Tuesday, 16 June 2009

Greenpeace: Riau has lost 65 percent of forest area

Greenpeace: Riau has lost 65 percent of forest area

Tuesday, June 16, 2009

Jakarta (ANTARA News) - Since 1982, Riau Province (Sumatra Island) has lost around 65 percent of its forests due to rampant deforestation, according to Greenpeace.

"Deforestation has caused Riau to lose forest areas faster than ever before," Bustas Maitar, am environmental campaigner for Greenpeace Southeast Asia, said here on Monday.

In 1982, the area covered by forests in Riau was 6.4 million hectares or 78 percent of the total width of the province`s land territory but in 2007 the area had shrunk to only 2.7 million hectares, he said.

He cause was the systematic process to destroy Indonesian forests, particularly in Riau.

The situation in Riau was worse because licenses were given to convert peat forests, and the forests were cleared by burning bushes which clearly violated existing regulations, he said.

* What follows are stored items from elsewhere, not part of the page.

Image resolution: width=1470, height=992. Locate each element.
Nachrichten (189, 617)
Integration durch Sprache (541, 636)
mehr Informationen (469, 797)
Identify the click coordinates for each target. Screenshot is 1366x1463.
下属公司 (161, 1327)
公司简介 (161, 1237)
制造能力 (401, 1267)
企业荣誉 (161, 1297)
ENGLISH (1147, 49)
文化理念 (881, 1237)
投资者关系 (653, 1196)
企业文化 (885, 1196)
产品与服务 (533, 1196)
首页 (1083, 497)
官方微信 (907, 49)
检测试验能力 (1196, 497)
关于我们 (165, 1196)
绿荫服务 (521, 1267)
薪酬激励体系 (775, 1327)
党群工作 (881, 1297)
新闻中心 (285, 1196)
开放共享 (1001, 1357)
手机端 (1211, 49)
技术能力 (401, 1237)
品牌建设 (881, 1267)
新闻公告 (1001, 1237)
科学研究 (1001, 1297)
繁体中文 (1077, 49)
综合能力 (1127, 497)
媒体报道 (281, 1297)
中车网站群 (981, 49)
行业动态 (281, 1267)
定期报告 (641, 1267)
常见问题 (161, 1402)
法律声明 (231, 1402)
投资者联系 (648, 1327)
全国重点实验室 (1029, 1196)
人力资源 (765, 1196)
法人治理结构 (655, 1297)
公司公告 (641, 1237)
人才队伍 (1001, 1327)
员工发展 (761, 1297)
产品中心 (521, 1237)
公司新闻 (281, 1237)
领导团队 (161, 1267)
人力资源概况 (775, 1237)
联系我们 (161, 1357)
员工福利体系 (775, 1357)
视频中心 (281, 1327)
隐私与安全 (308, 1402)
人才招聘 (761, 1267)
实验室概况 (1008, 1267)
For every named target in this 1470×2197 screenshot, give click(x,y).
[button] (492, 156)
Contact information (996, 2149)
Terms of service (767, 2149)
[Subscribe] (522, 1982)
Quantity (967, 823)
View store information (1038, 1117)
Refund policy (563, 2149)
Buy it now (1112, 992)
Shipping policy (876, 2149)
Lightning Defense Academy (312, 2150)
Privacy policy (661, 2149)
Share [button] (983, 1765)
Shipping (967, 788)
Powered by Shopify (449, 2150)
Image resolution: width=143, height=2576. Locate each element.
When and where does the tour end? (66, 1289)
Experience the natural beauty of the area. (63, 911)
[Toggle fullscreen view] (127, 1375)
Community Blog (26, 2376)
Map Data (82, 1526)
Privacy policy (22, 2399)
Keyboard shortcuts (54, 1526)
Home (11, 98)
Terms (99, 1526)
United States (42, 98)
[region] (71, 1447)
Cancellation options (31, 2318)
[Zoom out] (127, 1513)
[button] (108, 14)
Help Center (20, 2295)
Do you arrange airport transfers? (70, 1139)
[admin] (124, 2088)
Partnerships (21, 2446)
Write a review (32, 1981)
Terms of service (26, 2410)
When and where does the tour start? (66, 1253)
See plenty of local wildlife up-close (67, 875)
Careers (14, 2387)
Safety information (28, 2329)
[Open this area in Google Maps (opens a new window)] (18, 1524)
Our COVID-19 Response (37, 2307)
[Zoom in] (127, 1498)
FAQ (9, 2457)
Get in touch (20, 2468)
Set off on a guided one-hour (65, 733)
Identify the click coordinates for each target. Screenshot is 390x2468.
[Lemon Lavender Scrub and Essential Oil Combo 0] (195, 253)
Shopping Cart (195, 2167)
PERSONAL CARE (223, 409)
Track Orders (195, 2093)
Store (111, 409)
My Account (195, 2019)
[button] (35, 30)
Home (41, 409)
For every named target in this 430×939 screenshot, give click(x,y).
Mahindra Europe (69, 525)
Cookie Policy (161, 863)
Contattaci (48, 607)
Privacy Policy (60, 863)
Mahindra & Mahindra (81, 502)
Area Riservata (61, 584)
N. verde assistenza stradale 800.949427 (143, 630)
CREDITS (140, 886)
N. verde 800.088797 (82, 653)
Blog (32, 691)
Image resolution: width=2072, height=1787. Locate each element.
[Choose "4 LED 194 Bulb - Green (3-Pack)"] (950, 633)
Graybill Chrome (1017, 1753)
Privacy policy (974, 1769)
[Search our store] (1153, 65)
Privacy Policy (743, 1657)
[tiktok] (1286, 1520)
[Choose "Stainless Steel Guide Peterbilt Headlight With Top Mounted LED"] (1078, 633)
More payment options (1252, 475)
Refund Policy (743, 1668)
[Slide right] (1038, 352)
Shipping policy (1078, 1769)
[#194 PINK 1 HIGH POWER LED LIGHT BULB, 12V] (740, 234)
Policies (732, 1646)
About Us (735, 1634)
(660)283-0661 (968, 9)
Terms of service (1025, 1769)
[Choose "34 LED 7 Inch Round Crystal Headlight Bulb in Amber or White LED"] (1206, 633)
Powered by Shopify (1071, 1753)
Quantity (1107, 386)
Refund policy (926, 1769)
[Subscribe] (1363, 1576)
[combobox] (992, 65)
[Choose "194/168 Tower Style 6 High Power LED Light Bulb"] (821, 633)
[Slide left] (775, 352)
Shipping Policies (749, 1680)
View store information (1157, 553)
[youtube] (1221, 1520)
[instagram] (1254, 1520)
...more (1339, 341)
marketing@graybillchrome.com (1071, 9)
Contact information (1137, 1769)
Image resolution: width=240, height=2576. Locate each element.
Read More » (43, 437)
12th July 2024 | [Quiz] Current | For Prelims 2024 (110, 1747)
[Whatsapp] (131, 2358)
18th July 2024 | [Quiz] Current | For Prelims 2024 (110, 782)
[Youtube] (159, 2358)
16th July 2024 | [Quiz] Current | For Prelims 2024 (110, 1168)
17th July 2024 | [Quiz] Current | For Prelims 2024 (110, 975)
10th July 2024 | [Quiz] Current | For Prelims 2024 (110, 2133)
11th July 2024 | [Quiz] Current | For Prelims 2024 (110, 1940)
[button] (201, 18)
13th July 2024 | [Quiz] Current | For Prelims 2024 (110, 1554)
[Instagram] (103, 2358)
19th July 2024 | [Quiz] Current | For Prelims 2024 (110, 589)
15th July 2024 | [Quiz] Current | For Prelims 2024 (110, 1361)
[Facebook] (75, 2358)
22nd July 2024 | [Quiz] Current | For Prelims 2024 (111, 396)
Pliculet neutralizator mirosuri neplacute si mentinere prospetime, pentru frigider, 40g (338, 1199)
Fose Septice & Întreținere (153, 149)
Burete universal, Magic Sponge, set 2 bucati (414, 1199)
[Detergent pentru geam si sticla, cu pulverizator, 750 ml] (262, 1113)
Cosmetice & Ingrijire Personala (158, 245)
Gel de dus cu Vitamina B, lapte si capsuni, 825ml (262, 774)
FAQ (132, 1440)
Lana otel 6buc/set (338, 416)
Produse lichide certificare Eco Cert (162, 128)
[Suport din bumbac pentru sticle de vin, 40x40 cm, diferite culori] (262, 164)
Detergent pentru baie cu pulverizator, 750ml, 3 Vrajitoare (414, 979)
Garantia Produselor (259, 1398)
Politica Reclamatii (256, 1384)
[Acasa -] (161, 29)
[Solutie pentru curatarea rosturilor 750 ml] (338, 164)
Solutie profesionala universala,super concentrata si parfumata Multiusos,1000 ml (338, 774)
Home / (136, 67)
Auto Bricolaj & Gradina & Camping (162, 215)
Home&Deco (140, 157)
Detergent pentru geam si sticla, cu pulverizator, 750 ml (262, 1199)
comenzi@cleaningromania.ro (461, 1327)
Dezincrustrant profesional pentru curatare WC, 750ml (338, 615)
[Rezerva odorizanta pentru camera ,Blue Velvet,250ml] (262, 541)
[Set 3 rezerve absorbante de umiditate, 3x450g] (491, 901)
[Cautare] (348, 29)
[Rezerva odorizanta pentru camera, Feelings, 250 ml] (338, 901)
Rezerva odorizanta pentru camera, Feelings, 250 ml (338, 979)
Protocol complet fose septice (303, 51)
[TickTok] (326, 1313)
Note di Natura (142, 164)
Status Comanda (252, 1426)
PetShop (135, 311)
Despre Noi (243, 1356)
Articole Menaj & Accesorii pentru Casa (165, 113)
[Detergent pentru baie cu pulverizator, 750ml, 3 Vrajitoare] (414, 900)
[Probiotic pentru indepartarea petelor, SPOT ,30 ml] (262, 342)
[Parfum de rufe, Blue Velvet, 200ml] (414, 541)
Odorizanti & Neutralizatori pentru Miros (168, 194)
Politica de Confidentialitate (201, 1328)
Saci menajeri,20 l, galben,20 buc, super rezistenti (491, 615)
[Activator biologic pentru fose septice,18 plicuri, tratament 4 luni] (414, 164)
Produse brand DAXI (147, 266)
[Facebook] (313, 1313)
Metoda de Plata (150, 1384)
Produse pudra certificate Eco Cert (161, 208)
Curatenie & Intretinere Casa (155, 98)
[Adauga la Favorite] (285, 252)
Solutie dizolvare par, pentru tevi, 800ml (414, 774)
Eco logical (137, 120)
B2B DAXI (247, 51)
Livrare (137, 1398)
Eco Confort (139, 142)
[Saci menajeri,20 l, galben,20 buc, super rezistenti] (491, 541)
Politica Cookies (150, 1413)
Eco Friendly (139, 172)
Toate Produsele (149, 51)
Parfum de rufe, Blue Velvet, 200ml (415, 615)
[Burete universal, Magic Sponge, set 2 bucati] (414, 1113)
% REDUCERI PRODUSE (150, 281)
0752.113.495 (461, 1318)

The NASA satellite had recorded a total of 2,643 hot spots in Riau which were mostly located in peat areas , a fact that is worsening greenhouse gas emission in Indonesia, he said.

The conversion of forests into oil palm plantations would hurt Indonesia`s image, especially the country`s oil palm industry, according to the Greenpeace activist.

He recalled that an illegal logging case involving 14 companies in Riau had once been stopped.

"The case was reported by an NGO. A district head was arrested, but ironically other officials were not detained," he said.

He also criticized pulp and paper companies in Riau which were busy cutting trees instead of planting trees to get raw materials for their production processes.

"It`s really outrageous. The forest area in Riau is diminishing from day to day," he said.

Maitar also criticized the forestry ministry for issuing 20 annual working plan (RKT) licenses covering 100,000 hectares of forest area for pulp and paper industries in the province.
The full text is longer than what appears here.